Secondo l’ultimo rapportoCollegamento esterno della piattaforma intergovernativa sulla biodiversità e gli ecosistemi (IPBES), risalente al 2019, il 25% della fauna e della flora è minacciata e circa un milione di specie rischia attualmente l’estinzione.

La drammaticità della situazione ha spinto parte della comunità scientifica a descrivere quanto sta succedendo come la sesta estinzione di massa della storia del nostro pianeta. Questa volta non si può puntare il dito contro un asteroide o una glaciazione. A provocarla è l’attività di una specie in particolare: l’essere umano.

Nel bene o nel male, l’Homo sapiens ha la facoltà di rendersi conto di quanto sta accadendo e la capacità di fare qualcosa al riguardo.  Il prossimo importante tentativo verrà intrapreso in occasione della 15esima Conferenza delle parti delle Nazioni Unite sulla biodiversità (COP15), che si terrà dal 7 al 19 dicembre a Montreal, in Canada.

La speranza è che, alla fine del summit, verrà sottoscritto uno storico accordo per fermare il declino della biodiversità entro il 2030 e ripristinarla entro il 2050 (vedi riquadro).

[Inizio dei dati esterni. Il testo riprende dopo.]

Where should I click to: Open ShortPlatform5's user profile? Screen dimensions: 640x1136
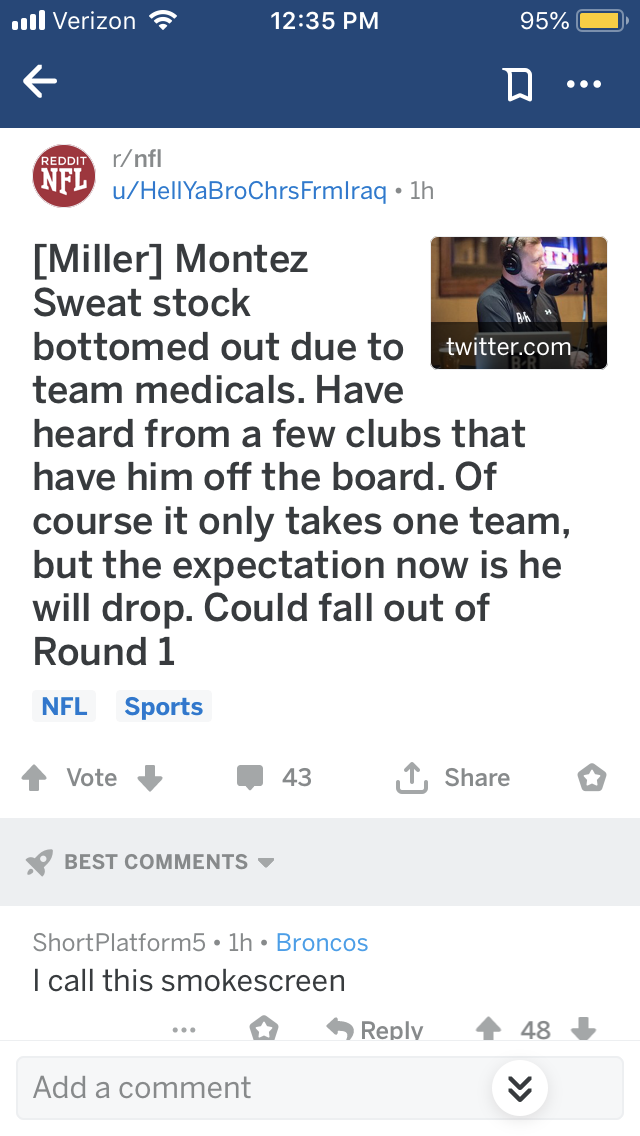click(x=120, y=942)
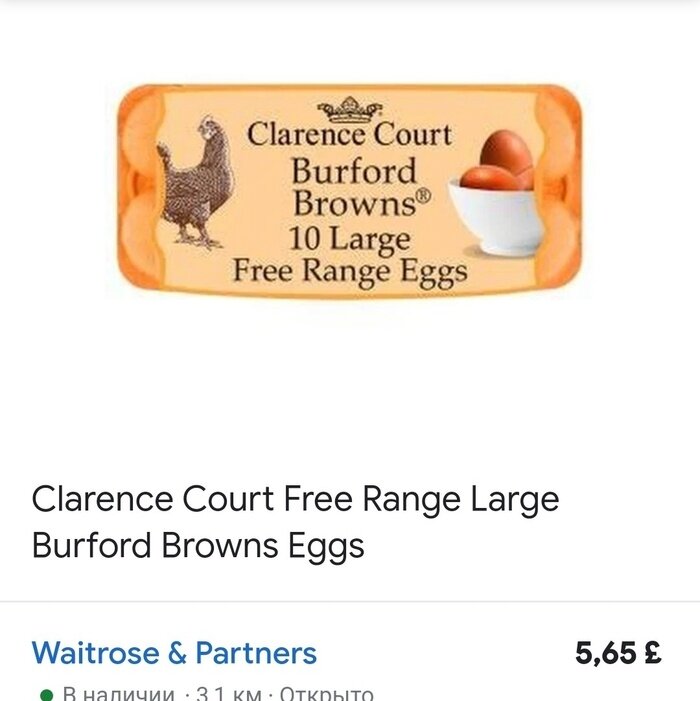The width and height of the screenshot is (700, 701).
Task: View the Clarence Court eggs product image
Action: point(349,192)
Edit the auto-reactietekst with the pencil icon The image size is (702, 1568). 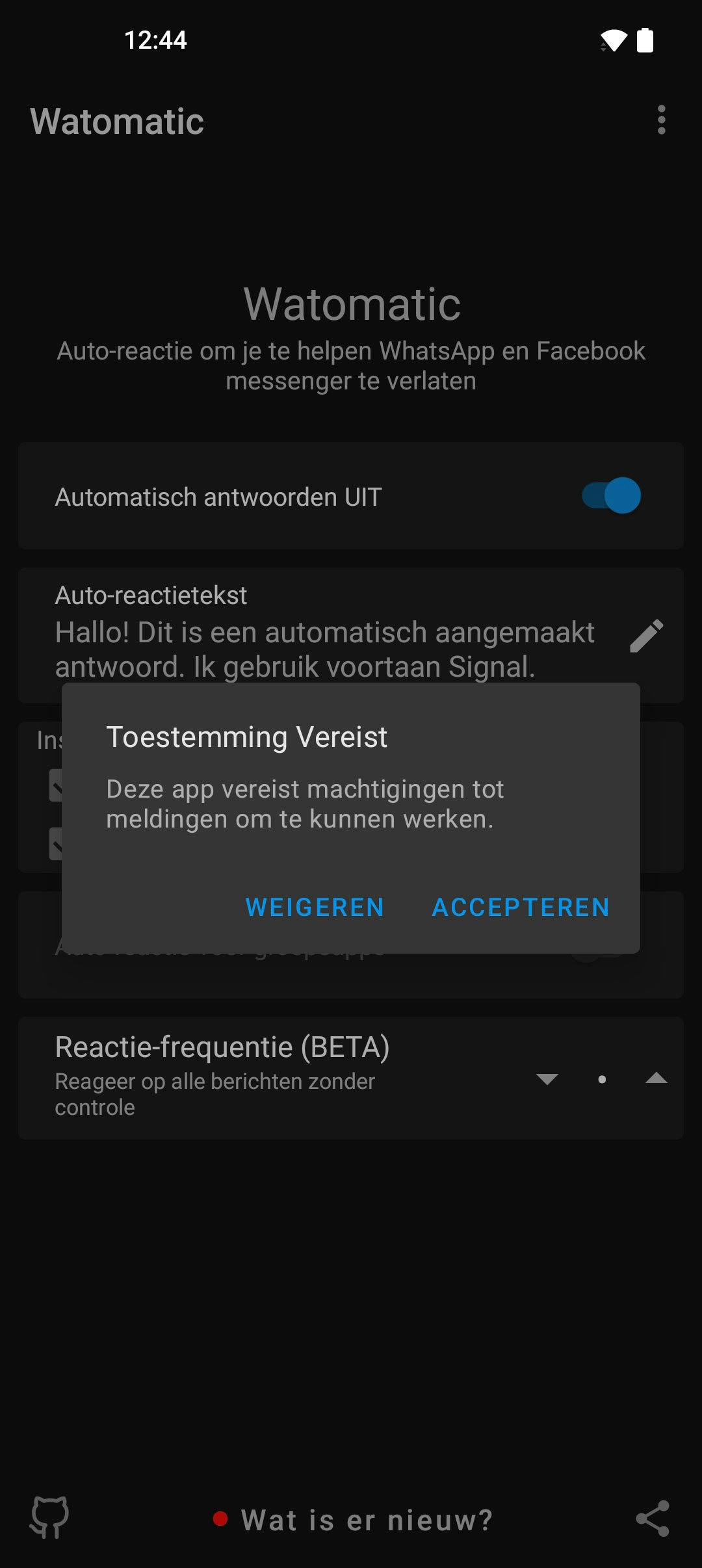(646, 635)
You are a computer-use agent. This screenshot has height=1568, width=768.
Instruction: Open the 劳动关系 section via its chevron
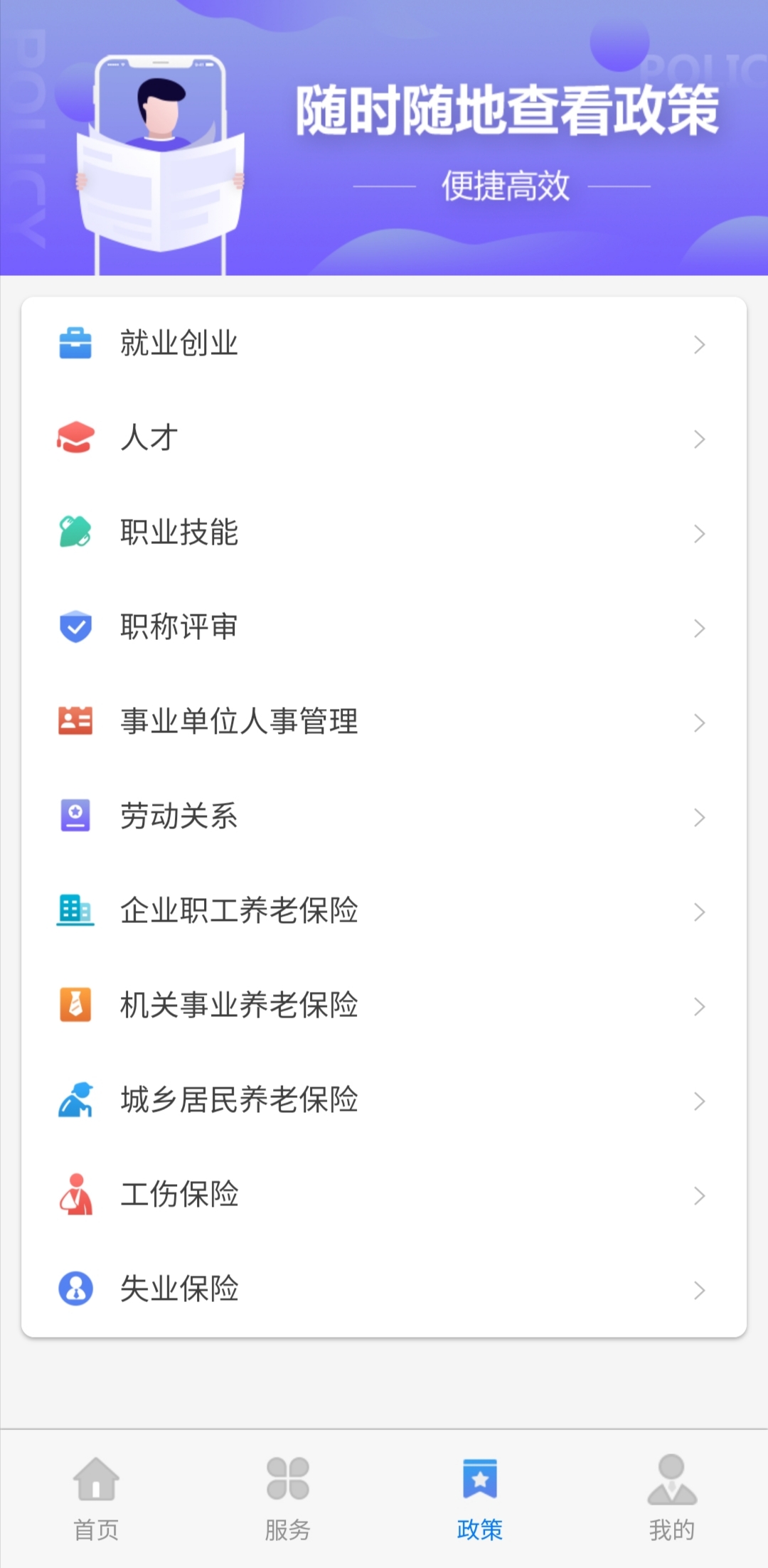pos(700,816)
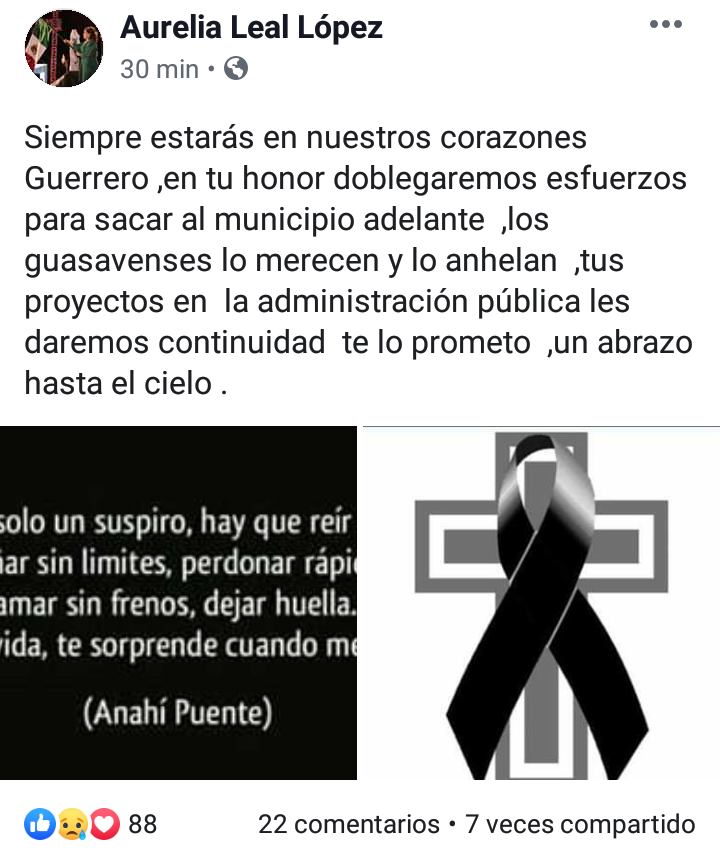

I principali obiettivi previsti nella bozza dell’accordo quadro

Per poter “vivere in armonia con la natura” entro il 2050, l’accordo prevede 21 obiettivi da raggiungere entro il 2030. Eccone alcuni:

  • Garantire che, a livello globale, almeno il 30% delle aree terrestri e marine, soprattutto le aree di particolare importanza per la biodiversità, siano conservate attraverso sistemi di aree protette gestite in modo efficace ed equo, ecologicamente rappresentative e ben collegate.
  • Prevenire o ridurre del 50% il tasso di introduzione e insediamento di specie esotiche invasive e controllare o eradicare tali specie per eliminarne o ridurne l’impatto.
  • Ridurre di almeno la metà i nutrienti (fertilizzanti) dispersi nell’ambiente, di almeno due terzi i pesticidi ed eliminare lo scarico dei rifiuti plastici.
  • Utilizzare approcci basati sugli ecosistemi per contribuire alla mitigazione e all’adattamento ai cambiamenti climatici, contribuendo alla mitigazione per almeno 10 gigatonnellate di CO2e all’anno; e garantire che tutti gli sforzi di mitigazione e adattamento evitino impatti negativi sulla biodiversità.
  • Riorientare, riconvertire, riformare o eliminare gli incentivi dannosi per la biodiversità in modo giusto ed equo, riducendoli di almeno 500 miliardi di dollari all’anno.
  • Aumentare le risorse finanziarie da tutte le fonti fino ad almeno 200 miliardi di dollari all’anno, comprese risorse finanziarie nuove, aggiuntive ed efficaci, aumentando di almeno 10 miliardi di dollari all’anno i flussi finanziari internazionali verso i Paesi in via di sviluppo.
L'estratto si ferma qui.